Ch. 16 : Democracy, Polyarchy, and Participation[edit]

  • James: What you and most other advocates of assembly democracy don't seem to recognize is how swiftly your own argument turns against you. I've already agreed that, as the number of citizens grows larger the opportunities for them to participate directly in decisions must necessarily decline. This is because, if nothing else has an upper limit, time does. Elementary arithmetic shows that if ten citizens were to meet for five hours-a long time for a meeting!-the maximum equal time each may be allowed for speaking, for parliamentary maneuvers, and for voting is thirty minutes.
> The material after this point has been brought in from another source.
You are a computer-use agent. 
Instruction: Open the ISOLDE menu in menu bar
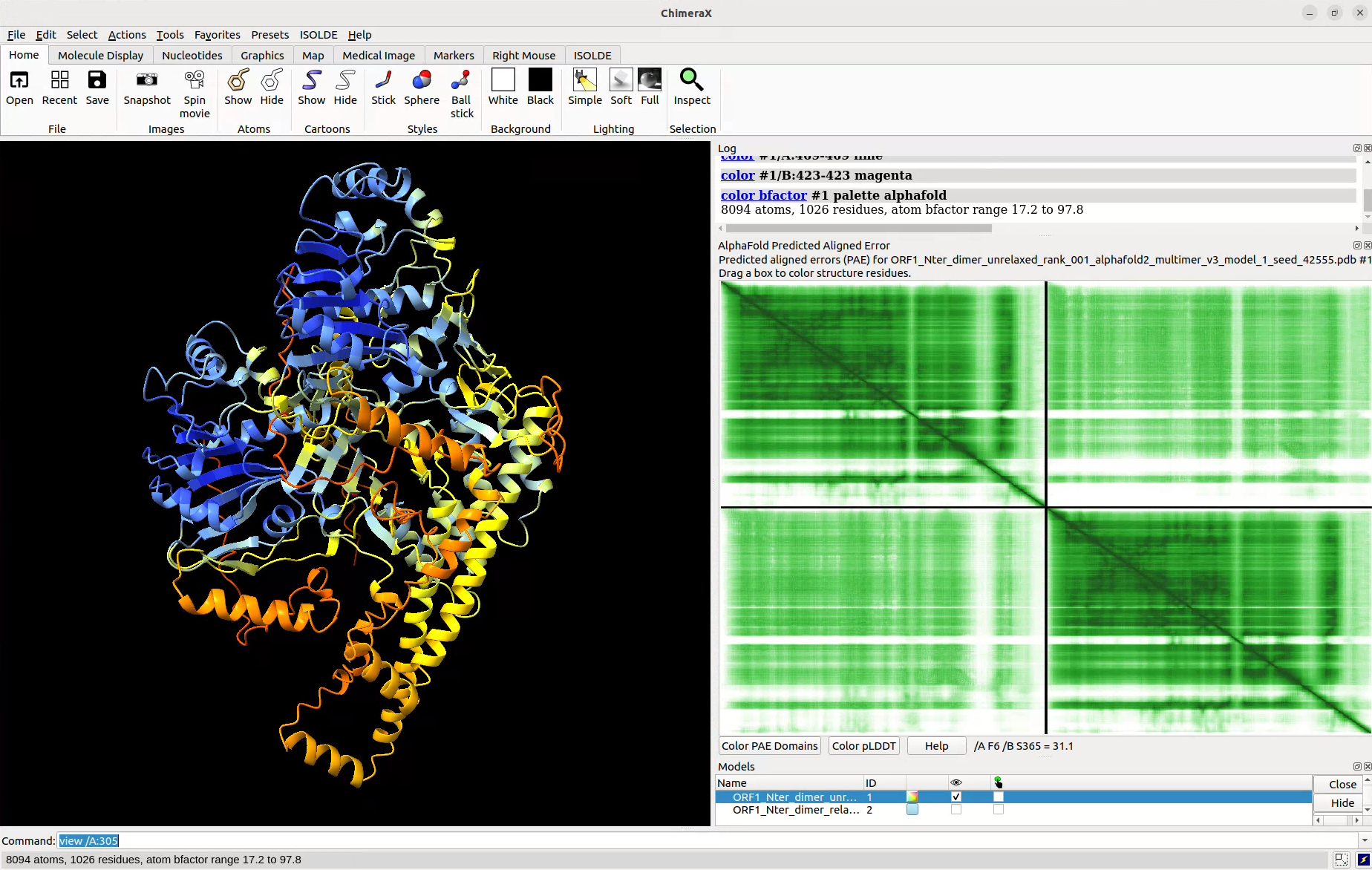(318, 35)
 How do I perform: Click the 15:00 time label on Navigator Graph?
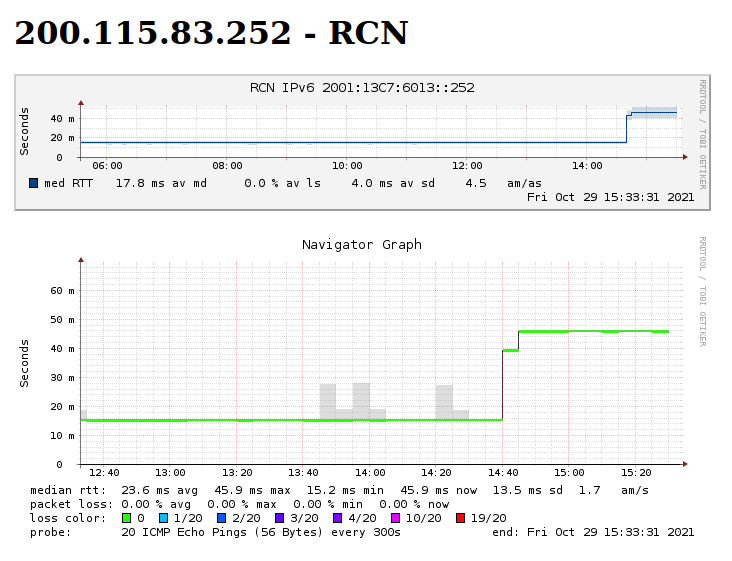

Small committees are the perfect example of participatory democracy, or at least they can be Even so, as most of us know from experience people who have other things to do would not look forward to attending many five-hour committee meetings a month. But you and Rousseau aren't talking about committees. You're talking about governing a state for heaven's sake!
    Jean-Jacques: Well, not only states. Other organizations and association might also be democratically run.
    James: That is so, of course. But let's go back to the arithmetic of participation. Once you go beyond the size of a committee, the opportunities for all the members to participate necessarily decline rapidly and drastically. Look. If the length of the assembly meeting remains at five hours and the number of citizens goes up to no more than a hundred, then each member has three minutes. At three hundred members you approach the vanishing point of one minute. The number of citizen. who were eligible to attend the assembly in classical Athens was twenty thousand. according to one common estimate; the best guesses of some scholars are two or three times that with just twenty thousand, if time were allocated equally in a five-hour meeting each citizen would have less than one second in which to participate!
    Jean-Jacques: Now, James, I can do arithmetic. I'm aware of calculations like these. But aren't they misleading? After all. not everyone wants to or has to participate by actually speaking. Among twenty thousand people there aren't twenty thousand different points of view on the issue, particularly if the citizens assemble after days, weeks, or months of discussions going on prior to the assembly. By the time of the meeting, probably only two or three alternatives will seem worth discussing seriously. So ten speakers, say, with about a half hour each to present their arguments, might well be plenty. Or let's say five speakers with a half hour each; that would leave time for brief questions and statements. Let's say five minutes for each intervention. That would allow thirty more people to participate.
    James: Bravo! Notice what you have just demonstrated. Thirty-five citizens actively participate in your assembly by speaking. What can the rest do? They can listen, think, and vote. So, in an assembly of twenty thousand, less than two-tenths of 1 present actively participate and more than 99.8 percent participate only by listening, thinking, and voting! A great privilege, your participatory democracy.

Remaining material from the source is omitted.